# Task instructions:
- A) According to the page on degrees of freedom, what number does the population-variance estimator divide by?
- B) Please list every tag attached to the page on degrees of freedom.
- C) Carry on writing the page on degrees of freedom, starting right after its final sentence.
___ Extract provided
What Are Degrees of Freedom — Why We Divide by n-1 to Estimate Variance

2024.09.30 ·#statistics #degrees-of-freedom #variance #population-variance #estimation

Let's organize population-variance estimation and degrees of freedom in parametric statistics. What you'll understand after reading:

The concept of degrees of freedom

Why the population-variance estimator divides by n-1 - Underestimation view: to correct bias - Degrees-of-freedom view: the essential meaning of variance

Body

$$s^2 = \dfrac{1}{n-1}\sum_{i=1}^{n}(x_i - \bar{x})^2$$ Eq. 1. Sample variance estimate

$$\sigma^2 = \dfrac{1}{N}\sum_{i=1}^{N}(x_i - \mu)^2$$ Eq. 2. Population variance

Variance/standard deviation is intuitively interpreted as follows.
______
___ Data extract
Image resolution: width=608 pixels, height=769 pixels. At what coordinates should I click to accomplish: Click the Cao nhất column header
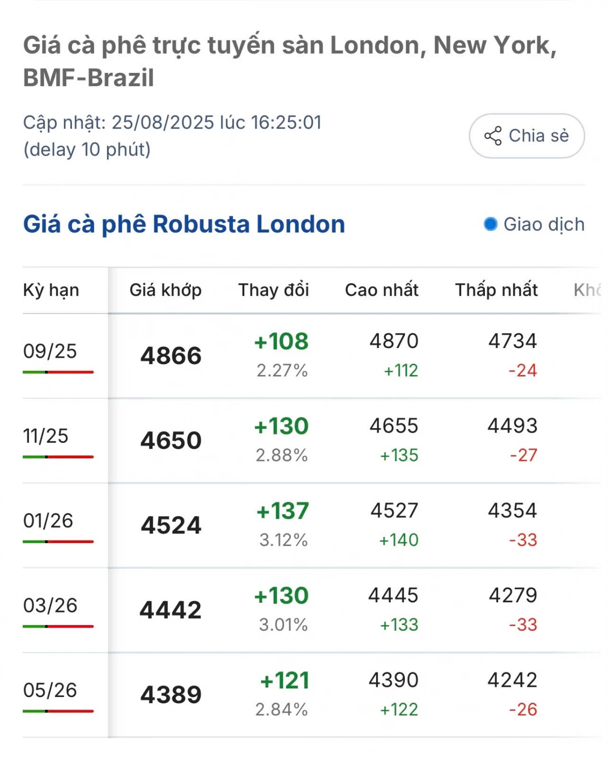[x=382, y=290]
______
# Final results:
- A) n-1

- B) #statistics, #degrees-of-freedom, #variance, #population-variance, #estimation

- C)
0) To express the degree of uncertainty — quantifying how the same trial yields different results due to uncertainty
1) The average distance of each data point from the mean — expressing how far the data lie from the mean, as distance
2) Precision/explanatory power regarding the sample mean

Before the intuition that variance is an "average of distances," remember it's a basic statistic for quantifying uncertainty. For detailed background, see the related post "Uncertainty, Variability & Variance."

1. Why divide by n-1?

Deviation/variance is physically a distance concept, yet the sample-variance estimate divides by $n-1$, not $n$. Why?

Answer) If you only wanted the distance of the sample's own data from its mean, dividing by $n$ would be right. But this formula is an estimator that estimates the population from a sample. What matters is how well it estimates the parameter, not the sample's own statistic.

2. What's wrong with dividing by n?

Answer) It produces a biased estimate — specifically an underestimate. That is, it estimates smaller than the true population variance.

3. Why does underestimation happen?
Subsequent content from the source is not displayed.